Agent Memory Frameworks in 2026: Letta, Mem0, Graphiti, Cognee - and Where a Durable, Inspectable Layer Fits

The honest landscape builders share to decide what to adopt. Letta (ex-MemGPT), Mem0, Graphiti/Zep, and Cognee compared fairly, the local-first wave including Mnemosyne, the land grab with no breakout, and why a durable inspectable layer sits beneath the frameworks rather than competing as another one.

memnode•June 14, 2026•13 min read

agent memorylettamem0graphitizepcogneemnemosyneframeworksmemnode

If you are choosing an agent memory tool in 2026, the hard part is not finding options. It is that there are too many, they describe themselves in overlapping language, and a new one shows up roughly every week. In the last thirty days alone the Show HN feed carried a local-first encrypted memory in Rust, a TypeScript SDK for self-improving memory, a vocabulary-driven graph memory, a local document memory, and several more, none of which broke out. The r/LLMDevs thread that tried to map the whole field was titled, fittingly, landscape of second brain and memory solutions for AI native workflow, and the comments are mostly people asking the same question you are: which of these do I actually adopt, and what is the difference. This piece is the honest version of that map. It covers the four frameworks people keep naming - Letta, Mem0, Graphiti, and Cognee - plus a couple of the smaller entrants worth knowing, and it is upfront about where a durable inspectable layer like memnode fits. The goal is to help you decide, not to win an argument, so this is meant to be fair rather than a hit piece.

One framing up front, because it determines everything below. Most of these tools are frameworks: they give your agent a memory abstraction and an opinion about how memory should be organized, and they sit in your application's control flow. A durable layer is a different thing. It is the store underneath, the part that persists facts, tracks where they came from, and lets you correct them. The interesting question is not framework versus framework. It is where the durable, inspectable layer sits relative to whatever framework you pick.

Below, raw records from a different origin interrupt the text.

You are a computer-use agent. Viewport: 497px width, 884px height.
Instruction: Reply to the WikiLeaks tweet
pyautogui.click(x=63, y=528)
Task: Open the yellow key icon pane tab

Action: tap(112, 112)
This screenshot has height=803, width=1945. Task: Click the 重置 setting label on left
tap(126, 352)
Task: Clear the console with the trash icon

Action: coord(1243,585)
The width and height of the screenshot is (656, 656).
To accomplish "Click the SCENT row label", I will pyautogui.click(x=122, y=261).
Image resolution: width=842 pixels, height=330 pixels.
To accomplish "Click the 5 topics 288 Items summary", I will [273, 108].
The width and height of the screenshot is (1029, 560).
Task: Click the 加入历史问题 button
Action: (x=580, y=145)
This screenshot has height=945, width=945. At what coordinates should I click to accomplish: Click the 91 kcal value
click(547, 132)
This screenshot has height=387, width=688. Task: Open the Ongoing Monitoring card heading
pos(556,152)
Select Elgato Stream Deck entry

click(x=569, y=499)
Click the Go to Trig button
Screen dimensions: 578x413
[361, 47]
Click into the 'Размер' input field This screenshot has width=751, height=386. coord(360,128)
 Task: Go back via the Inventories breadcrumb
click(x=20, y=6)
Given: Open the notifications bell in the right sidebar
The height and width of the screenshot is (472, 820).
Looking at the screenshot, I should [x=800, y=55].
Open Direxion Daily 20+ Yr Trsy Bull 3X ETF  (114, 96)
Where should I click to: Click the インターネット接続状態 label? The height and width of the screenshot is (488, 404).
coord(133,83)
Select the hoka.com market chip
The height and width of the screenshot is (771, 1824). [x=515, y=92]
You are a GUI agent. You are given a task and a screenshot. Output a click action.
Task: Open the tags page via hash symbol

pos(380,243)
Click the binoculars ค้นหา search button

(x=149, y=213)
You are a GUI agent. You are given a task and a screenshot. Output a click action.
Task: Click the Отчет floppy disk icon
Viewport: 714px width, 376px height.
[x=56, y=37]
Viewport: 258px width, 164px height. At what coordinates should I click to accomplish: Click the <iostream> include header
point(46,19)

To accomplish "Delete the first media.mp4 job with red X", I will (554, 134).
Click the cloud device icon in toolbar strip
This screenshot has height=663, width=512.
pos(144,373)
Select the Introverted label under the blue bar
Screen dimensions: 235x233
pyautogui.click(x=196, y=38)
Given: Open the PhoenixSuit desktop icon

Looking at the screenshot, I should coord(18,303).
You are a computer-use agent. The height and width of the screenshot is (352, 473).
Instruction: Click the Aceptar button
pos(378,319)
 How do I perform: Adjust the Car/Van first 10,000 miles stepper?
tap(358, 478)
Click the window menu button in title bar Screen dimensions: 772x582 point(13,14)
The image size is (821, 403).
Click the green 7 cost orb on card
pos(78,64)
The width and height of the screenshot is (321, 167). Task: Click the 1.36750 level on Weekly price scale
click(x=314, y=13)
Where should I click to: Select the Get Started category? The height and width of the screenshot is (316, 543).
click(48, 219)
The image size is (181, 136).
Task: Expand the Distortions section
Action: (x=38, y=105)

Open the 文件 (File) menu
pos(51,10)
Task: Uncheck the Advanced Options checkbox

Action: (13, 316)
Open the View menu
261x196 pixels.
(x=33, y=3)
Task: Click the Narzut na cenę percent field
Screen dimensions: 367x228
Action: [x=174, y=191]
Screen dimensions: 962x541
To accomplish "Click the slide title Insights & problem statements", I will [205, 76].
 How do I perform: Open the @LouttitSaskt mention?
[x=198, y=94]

The land grab, and why nothing has broken out

It is worth naming the market dynamic, because it explains the paralysis. Agent memory is in a land-grab phase. The primitive is obviously valuable, the barrier to a first version is low - a SQLite file and an embedding call gets you a demo - and so dozens of teams have shipped a memory layer in the hope of becoming the default. The thirty-day evidence is a clean snapshot: a steady drip of Show HN memory launches, each with single-digit to low-double-digit upvotes, none reaching escape velocity. The honest read is that the category has many credible options and no consensus winner, which is exactly the condition under which a buyer should optimize for things that will still matter in two years - your ability to inspect, correct, and move your data - rather than for whichever launch is loudest this week.

In a land grab with no breakout, the safest bet is not the loudest framework. It is the layer whose data you can read, correct, and carry out the door.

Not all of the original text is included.